If the defense falters this year, Haslett will have no room for excuses. These are Haslett’s draft choices and veteran free-agent acquisitions. The inclement weather he has complained about will be tempered by a new-state-of-the-art, air-conditioned indoor-practice facility in Metairie.

I wonder what he will say now if his team swoons again in December.

On offense, the Saints have the makings of one of the most explosive in the NFL. It’s the best New Orleans has ever seen.

Deuce McAlister, Joe Horn, Donté Stallworth, Jerome Pathon and Michael Lewis, along with new tight end Ernie Conwell, are playmakers. They can put the ball in the end zone many, many times this year.

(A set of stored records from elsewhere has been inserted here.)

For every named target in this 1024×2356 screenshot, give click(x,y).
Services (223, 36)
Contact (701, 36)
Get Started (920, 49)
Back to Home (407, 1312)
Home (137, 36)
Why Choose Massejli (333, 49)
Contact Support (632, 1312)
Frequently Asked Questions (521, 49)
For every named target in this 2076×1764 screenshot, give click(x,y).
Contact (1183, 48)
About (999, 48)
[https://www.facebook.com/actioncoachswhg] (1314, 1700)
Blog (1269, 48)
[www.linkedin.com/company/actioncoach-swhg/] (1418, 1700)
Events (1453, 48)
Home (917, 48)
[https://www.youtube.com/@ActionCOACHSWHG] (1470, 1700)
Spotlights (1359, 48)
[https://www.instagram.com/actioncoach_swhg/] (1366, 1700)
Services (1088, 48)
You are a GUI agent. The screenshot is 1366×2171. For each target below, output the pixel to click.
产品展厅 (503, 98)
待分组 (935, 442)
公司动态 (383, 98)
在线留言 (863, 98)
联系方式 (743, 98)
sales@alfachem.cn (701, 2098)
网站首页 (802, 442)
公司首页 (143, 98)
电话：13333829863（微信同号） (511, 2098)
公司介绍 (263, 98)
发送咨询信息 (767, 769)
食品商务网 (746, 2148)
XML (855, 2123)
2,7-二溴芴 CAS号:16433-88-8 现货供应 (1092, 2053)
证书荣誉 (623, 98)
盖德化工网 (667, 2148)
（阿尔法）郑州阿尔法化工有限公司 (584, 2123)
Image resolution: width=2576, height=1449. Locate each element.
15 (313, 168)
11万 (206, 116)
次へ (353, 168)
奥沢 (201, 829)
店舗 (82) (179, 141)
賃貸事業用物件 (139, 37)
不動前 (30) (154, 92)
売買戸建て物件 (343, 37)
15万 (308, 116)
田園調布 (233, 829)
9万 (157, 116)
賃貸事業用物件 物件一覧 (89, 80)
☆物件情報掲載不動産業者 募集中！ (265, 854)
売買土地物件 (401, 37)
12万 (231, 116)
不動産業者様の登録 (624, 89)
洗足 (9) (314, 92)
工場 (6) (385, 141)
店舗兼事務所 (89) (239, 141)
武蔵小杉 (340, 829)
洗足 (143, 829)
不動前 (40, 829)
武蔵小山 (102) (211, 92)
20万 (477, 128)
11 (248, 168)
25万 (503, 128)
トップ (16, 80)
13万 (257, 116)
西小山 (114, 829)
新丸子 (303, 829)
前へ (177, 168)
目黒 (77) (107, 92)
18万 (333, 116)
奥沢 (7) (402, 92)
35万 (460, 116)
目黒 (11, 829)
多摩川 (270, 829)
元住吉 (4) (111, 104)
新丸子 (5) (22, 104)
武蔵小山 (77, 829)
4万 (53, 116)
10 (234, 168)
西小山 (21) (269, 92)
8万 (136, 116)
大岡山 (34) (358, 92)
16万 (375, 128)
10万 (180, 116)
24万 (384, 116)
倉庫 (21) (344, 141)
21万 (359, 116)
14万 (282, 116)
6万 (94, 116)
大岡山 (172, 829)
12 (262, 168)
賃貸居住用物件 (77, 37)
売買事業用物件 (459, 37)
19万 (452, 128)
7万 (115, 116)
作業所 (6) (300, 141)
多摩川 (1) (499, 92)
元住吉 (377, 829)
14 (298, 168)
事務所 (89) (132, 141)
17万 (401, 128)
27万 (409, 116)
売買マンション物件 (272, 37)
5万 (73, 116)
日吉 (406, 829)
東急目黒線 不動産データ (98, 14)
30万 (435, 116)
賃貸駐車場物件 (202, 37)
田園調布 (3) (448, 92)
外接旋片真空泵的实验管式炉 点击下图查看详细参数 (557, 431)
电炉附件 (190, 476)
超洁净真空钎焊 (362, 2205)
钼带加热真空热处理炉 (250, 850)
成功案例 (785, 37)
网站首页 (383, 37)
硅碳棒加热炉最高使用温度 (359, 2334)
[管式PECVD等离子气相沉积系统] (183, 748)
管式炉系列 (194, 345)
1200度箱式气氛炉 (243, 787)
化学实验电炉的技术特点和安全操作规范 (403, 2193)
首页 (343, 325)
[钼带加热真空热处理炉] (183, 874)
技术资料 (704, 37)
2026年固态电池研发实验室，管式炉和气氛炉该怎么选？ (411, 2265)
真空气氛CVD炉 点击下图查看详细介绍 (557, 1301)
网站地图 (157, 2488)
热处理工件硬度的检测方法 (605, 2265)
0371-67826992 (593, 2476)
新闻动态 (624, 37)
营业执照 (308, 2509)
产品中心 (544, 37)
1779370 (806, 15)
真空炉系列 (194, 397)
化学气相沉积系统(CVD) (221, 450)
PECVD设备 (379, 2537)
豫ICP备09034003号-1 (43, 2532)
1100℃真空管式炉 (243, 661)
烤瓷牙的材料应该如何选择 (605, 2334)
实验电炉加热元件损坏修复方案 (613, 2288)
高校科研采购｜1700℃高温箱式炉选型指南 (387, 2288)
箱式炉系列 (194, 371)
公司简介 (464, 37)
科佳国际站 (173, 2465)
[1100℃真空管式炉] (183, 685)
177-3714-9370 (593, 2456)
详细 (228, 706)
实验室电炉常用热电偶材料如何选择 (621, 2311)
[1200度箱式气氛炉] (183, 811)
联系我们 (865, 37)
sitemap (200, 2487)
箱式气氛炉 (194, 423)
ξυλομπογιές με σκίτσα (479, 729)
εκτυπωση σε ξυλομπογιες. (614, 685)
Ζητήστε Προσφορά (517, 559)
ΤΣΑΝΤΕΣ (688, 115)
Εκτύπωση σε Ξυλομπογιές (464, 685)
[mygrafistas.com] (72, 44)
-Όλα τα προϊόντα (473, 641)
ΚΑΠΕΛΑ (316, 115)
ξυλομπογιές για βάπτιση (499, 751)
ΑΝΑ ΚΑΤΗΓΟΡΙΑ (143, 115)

The key is the continual development of quarterback Aaron Brooks. When healthy, Brooks is one of the top 10 quarterbacks in the league (on the lower part of the top 10, but still in that elite number).

But now is Brooks’ time to step up and be a leader.

Every top quarterback has that task. Winning games, especially late, are the tests that quarterbacks go through each and every season.

We have all seen the late-game heroics of players like Brett Favre, Steve Young, Troy Aikman, Kurt Warner, Steve McNair and Joe Montana. Nothing makes potential players into stars like winning crucial games late, and that is what Aaron Brooks has to do to become the Saints’ leader.

People have criticized his smiling, laid-back demeanor and his don’t- rock-the-boat attitude, but all that will be forgotten if Brooks puts touchdowns on the board and pulls the Saints out of the fire.

To me, the issues are now set aside. Haslett must now play in the NFL with the hand he has dealt himself.

The Saints are a very talented offensive club with a host of playmakers and a special-teams unit that is the envy of 31 other clubs.

The big question mark will again be how well the defense can play and just how improved it is from 2002.

This is a season New Orleans should make a strong run for the NFC South title. I am NOT talking Super Bowl, but realistically this team can WIN the NFC South Division.

Past history has shown that Super Bowl champions, like the Tampa Bay Buccaneers, have tripped up a bit under the heavy burden of carrying that Super Bowl title. Already, cracks in the Bucs offense have started to get Jon Gruden a bit antsy and you get the feeling the Bucs focus and intensity won’t be the same in 2003.

The Atlanta Falcons, like the Saints, are a talented offensive club led by Michael Vick, but I wonder if defensive coordinator Wade Phillips can work miracles again by working with less-than-top-flight talent on his side of the ball.

In my opinion, the scariest club in the NFC is the Carolina Panthers. They have a defense that within a year that will equal or better the Bucs. Carolina also has an offense, with former Saints quarterback Jake Delhomme and halfback Stephen Davis, that will be much better than last season.

The Panthers are still young, though, and they may not realize just how good they really are.

So this is the New Orleans Saints’ best opportunity to win a division title.

Don’t get overboard, but this is a very good club -- one that should vie for the NFC South Division title. I just hope you get used to watching 34-30 games, because I have a feeling you will watch quite a few of those contests this fall.

Just remember, when selecting the Saints, one thing is almost certain this year -- picking the games over on the point spread.

Mike Detillier is an NFL analyst based in Raceland.